── Extract provided

"I came to Luther to study biology, but couldn't imagine my life without dance. I was thrilled that the liberal arts allowed me to pursue both of these passions."
-Deveny Miles '17
The dance minor at Luther is for the student who is continuing her/his study of dance, re-entering dance, or dancing for the first time. Luther supports a radical and progressive approach to that end through Movement Fundamentals, a dance curriculum that nurtures the birthright of moving efficiently, often, and creatively.
Dance at Luther focuses on learning the body and developing movement practices. These practices prepare our students for careers in dance or any other field.
Our program promotes respect for all body types and abilities. Dance students develop understanding of body, selfhood, and connection to others in relationship to research, practice, and performance.
"Adaptation, improvisation, observation, and creativity – these concepts were not only staples of the material in every dance course, but were practiced in a variety of environments and with a variety of intentions." -Sara Monde '15
The dance program at Luther produces two evening-length dance productions devised by the dance faculty in collaboration with student dance artists every year. We have open auditions and/or interviews for all faculty dance productions. We also support a variety of student-produced dance concerts, events, performances, and co-curricular and curricular dance happenings for all levels of dance enthusiasts and artists.

────

- To do
• 1. Please reproduce everything in the Luther dance text from "Our program promotes" down to "practice, and performance.", keeping the wording unchanged.
• 2. Carry on the Luther dance text, picking up directly after its final sentence.

── Exercise data

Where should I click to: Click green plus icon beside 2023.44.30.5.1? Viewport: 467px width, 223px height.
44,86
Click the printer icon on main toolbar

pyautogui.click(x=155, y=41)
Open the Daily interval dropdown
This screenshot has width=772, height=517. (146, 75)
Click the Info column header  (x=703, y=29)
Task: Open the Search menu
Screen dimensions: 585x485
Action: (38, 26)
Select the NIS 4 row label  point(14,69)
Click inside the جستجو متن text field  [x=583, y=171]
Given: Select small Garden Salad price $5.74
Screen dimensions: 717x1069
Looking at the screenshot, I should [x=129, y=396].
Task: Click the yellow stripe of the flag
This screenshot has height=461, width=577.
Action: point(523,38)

────

- Answer section
• 1.
Our program promotes respect for all body types and abilities. Dance students develop understanding of body, selfhood, and connection to others in relationship to research, practice, and performance.

• 2.
You dance! There are many career paths dancers can take. Dance alumni become dance artists, dance or movement teachers, or continue on to become dance scholars. Dance alumni pursue graduate and professional studies, certification and employment in: performance; choreography; dance or movement education; dance curators; dance studio or company management; somatic movement practices; somatic psychology; movement, dance, creative arts, or massage therapy; medicine; chiropractic arts; and much, much more.
In 2014, Professor Jane Hawley presented the Movement Fundamentals curriculum at Fostering the Future. This event was hosted by TISCH NYU: School of the Arts and Movement Research. At the conference, the dance program was recognized as one of twelve dance curriculum in the nation currently in practice for the year 2050. This indicates that the dance program is projected to continue to be relevant through the year 2050.